Rifiuti e riciclo

Capannori, il Centro Rifiuti Zero lancia la eco mascherina che non inquina

Da sinistra Rossano Ercolini, presidente di Zero Waste Italy e il titolare di Oroburro Alessandro Salarpi
Da sinistra Rossano Ercolini, presidente di Zero Waste Italy e il titolare di Oroburro Alessandro Salarpi
È fatta di cotone e cellulosa ed è bio – compostabile. L’ha messa a punto un’agenzia lucchese di design in collaborazione con Centro Ricerca Rifiuti Zero e Zero Waste Italy.

 

di Gabriella Congedo

CAPANNORI (Lu) – Quello che ci dovrebbe proteggere da un rischio sanitario rischia di causare un gigantesco disastro ambientale. Perché le mascherine in TNT (Tessuto non Tessuto) contengono polipropilene, un polimero plastico derivato da fonti fossili, e hanno dunque un elevato potere inquinante.

È soprattutto una questione di numeri: ora che sono diventate obbligatorie si ipotizza un fabbisogno mensile di circa un miliardo di mascherine facciali solo per il nostro Paese. In Toscana parliamo di 3 milioni 800 mila mascherine al giorno, quanti sono i residenti. Materiali che nella migliore delle ipotesi andranno a finire nei rifiuti indifferenziati, altrimenti ce li ritroveremo gettati ovunque, come già succede.

È chiaro che servono soluzioni, e alla svelta. Una proposta interessante è quella tenuta a battesimo nella Giornata mondiale della Terra dal Centro Rifiuti Zero di Capannori: il progetto Arya, la mascherina monouso di cotone e cellulosa interamente compostabile messa a punto dall’agenzia lucchese di design Oroburro in collaborazione con il Centro di Ricerca Rifiuti Zero Capannori e Zero Waste Italy.

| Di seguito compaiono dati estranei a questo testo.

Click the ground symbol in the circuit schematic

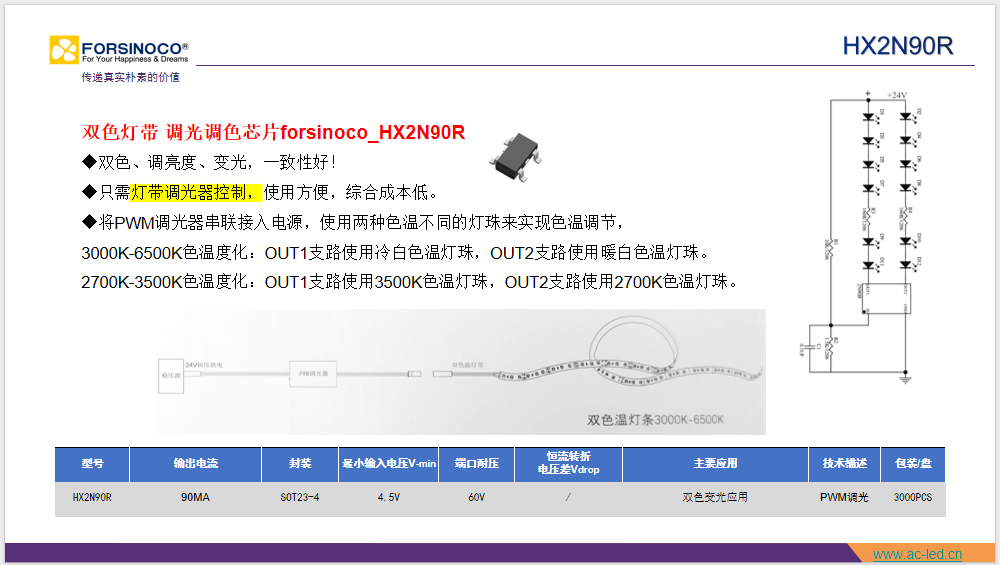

Facile da utilizzare e leggera, spiega il titolare di Oroburro Alessandro Salarpi, con un design ispirato agli antichi origami giapponesi, Arya può essere smaltita facilmente e, se per sbaglio viene gettata nell’ambiente, non arreca danno essendo bio-compostabile.

Questa mascherina non è adatta per uso ospedaliero e assistenziale ma è perfetta per la vita di tutti i giorni, per andare in giro e fare la spesa. Il che non è poco. Il materiale di cui è fatta, un composto filtrante a base di cellulosa e cotone impiegato comunemente nell’industria alimentare, ha già le certificazioni che lo dichiarano innocuo al contatto e ipoallergenico e adesso è in fase di validazione per la capacità filtrante batterica.

“Siamo partiti immaginando il momento in cui la situazione tornerà a essere quasi normale grazie alle misure di contenimento – racconta Salarpi – e l’Italia, come tutti gli altri Paesi, si troverà a dover smaltire miliardi di mascherine progettate e prodotte per un uso assai meno massiccio e quindi a elevato impatto ambientale. Noi abbiamo voluto trovare una soluzione che permetta di dotare tutta la popolazione di uno strumento idoneo al contenimento della diffusione del virus e allo stesso tempo che prevenga un disastro ambientale”.